Like I said, it’s really not hard, and will rock your taste buds’ world. Let me walk you through it…

Mix the dough, let it rise, then roll it out and paint it with butter.


Sprinkle with sugar. {The coconut sugar is ah-mazing in these.}


Keep sprinkling.   {On a side note, I couldn’t roll the dough into a square to save my life. But I think you get it. Please don’t call the cinnamon roll police.}


Then shake, rattle and ROLL…


Then cut your butter and sugar filled roll into cute little bite sized cinnamon rolls.


Then stuff those little rolls into a baking dish. It helps if you’re good at Tetris.


Bake until they are a pretty brown color. {I know, brown is not pretty. Just go with it.}


Then, slather that beautiful icing that makes me want to do a happy dance to this song allllllll over those babies.


Oh my gosh, are you dancing yet? I am.



Please please please make cinnamon rolls for your family this Easter. They will love you forever and ever. Not that they wouldn’t already. You know what I mean.


{Healthier} Gluten-Free Cinnamon Rolls

Yield: Makes 18-20 rolls

Adapted from Hello Gluten Free


  • 3 1/2 cups gluten-free all-purpose flour (plus more for rolling.) I used this one.
  • 1 package active dry yeast (2 1/4 teaspoons)
  • 1/2 cup warm water
  • 3/4 cup coconut milk (or other dairy or non-dairy milk of your choice)
  • 1/3 cup coconut sugar (You could also use muscavado or brown sugar)
  • 1/3 cup butter, coconut oil, shortening or non-dairy butter substitute, softened
  • 1 tsp salt
  • 3 teaspoons ground flaxseeds
  • 1 large egg
  • Filling
  • 1/4 cup butter, coconut oil or non-dairy butter substitute(I used vegan EarthBalance), softened
  • 1/4 cup + 1 tbsp coconut sugar
  • 1 tbsp cinnamon
  • Icing
  • 1 cup powdered stevia (or powdered sugar)
  • 2 tablespoons coconut oil, slightly softened or shortening
  • 1 teaspoon vanilla
  • 2 1/2 tablespoons unsweetened almond milk (or any non-dairy or dairy milk)

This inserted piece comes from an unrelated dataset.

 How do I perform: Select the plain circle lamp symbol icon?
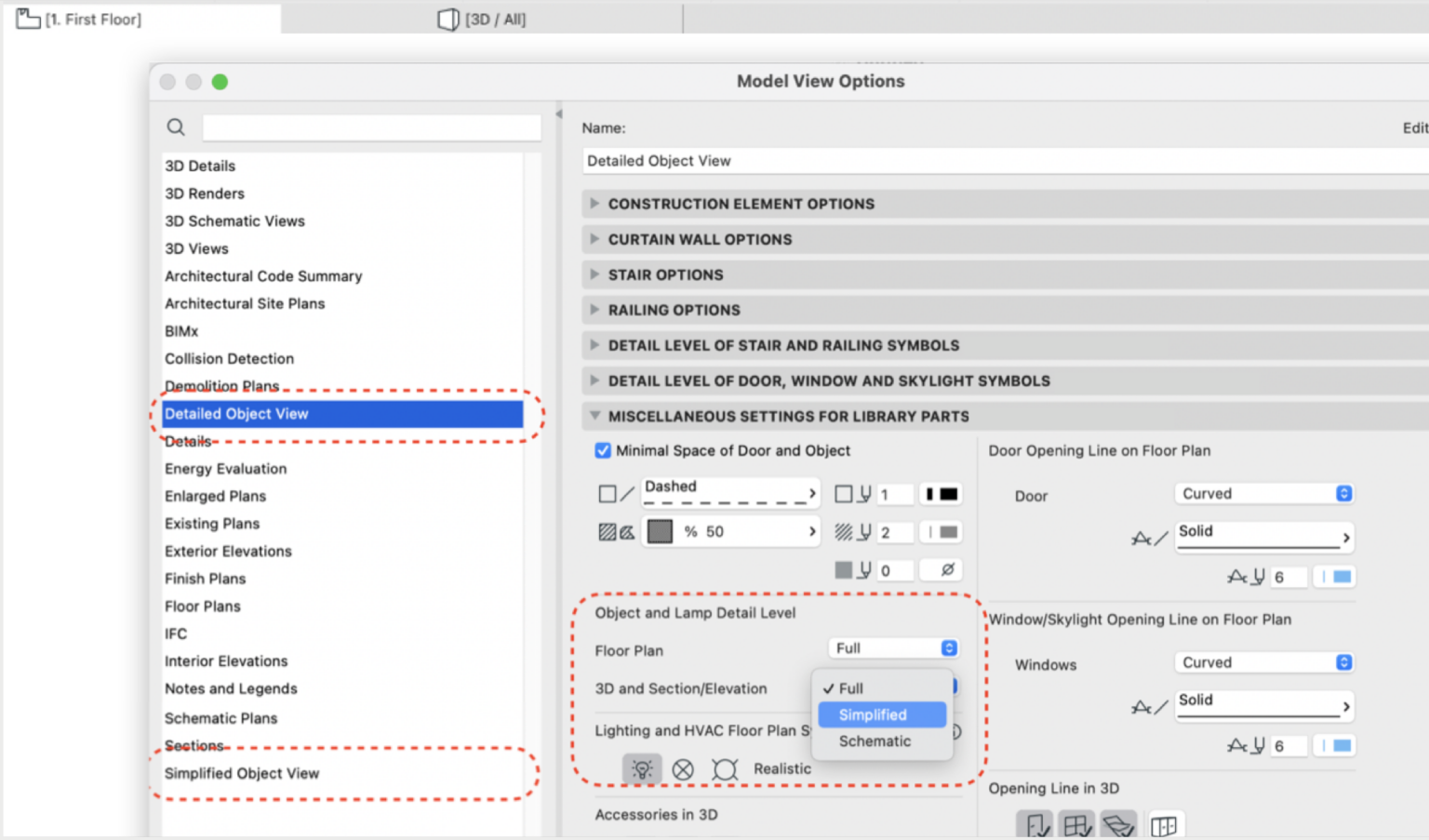(x=725, y=769)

  1. In a large bowl, dissolve the yeast in the warm water. Allow it to rest for about 5-10 minutes. Stir in the milk, sugar, butter, salt, flaxseed, egg and 2 cups of the flour. Beat until flour is incorporated and smooth and then add the rest of the flour. It will be stickier than a standard gluten containing dough. Don’t worry about it feeling different.
  2. Once the dough is fully incorporated, divide it in half and place each half in a greased bowl, lightly oil the top of the dough. Cover with a towel and let it rise in a warm place, for about 1 1/2 hours.
  3. After the dough has raised and it is nearly double in size, take one dough ball at a time and lay it on a piece of lightly floured parchment paper. Lightly flour your rolling pin and roll the dough into a large rectangle, about 1/4-1/2 inch thick.
  4. Spread the surface of your dough with half of the softened butter (or coconut oil), mix together the cinnamon and sugar and sprinkle half of it over the dough, covering all the way to the edges.
  5. Roll it up tightly, from the longer side. Pinch the edge of the dough to seal it. Very lightly wet your hands and smooth out any tiny tears or holes, then gently stretch the roll to make it even. Cut into 9 or 10 even slices.
  6. Place the rolls in a lightly greased glass baking pan. I used a round one.
  7. Repeat with the second ball of dough. Put the rolls very close to each other, tucking the ends of the rolls towards the middle, so they don’t unwind while baking.
  8. Let them rise for a second time in a warm place, about 30 minutes.
  9. Preheat oven to 375 degrees. Bake until golden brown, 15 to 20 minutes.
  10. Spread with the icing while they are still slightly warm. You can either spread it with a butter knife, or put the icing in a plastic bag, cut off a corner, and pipe it on.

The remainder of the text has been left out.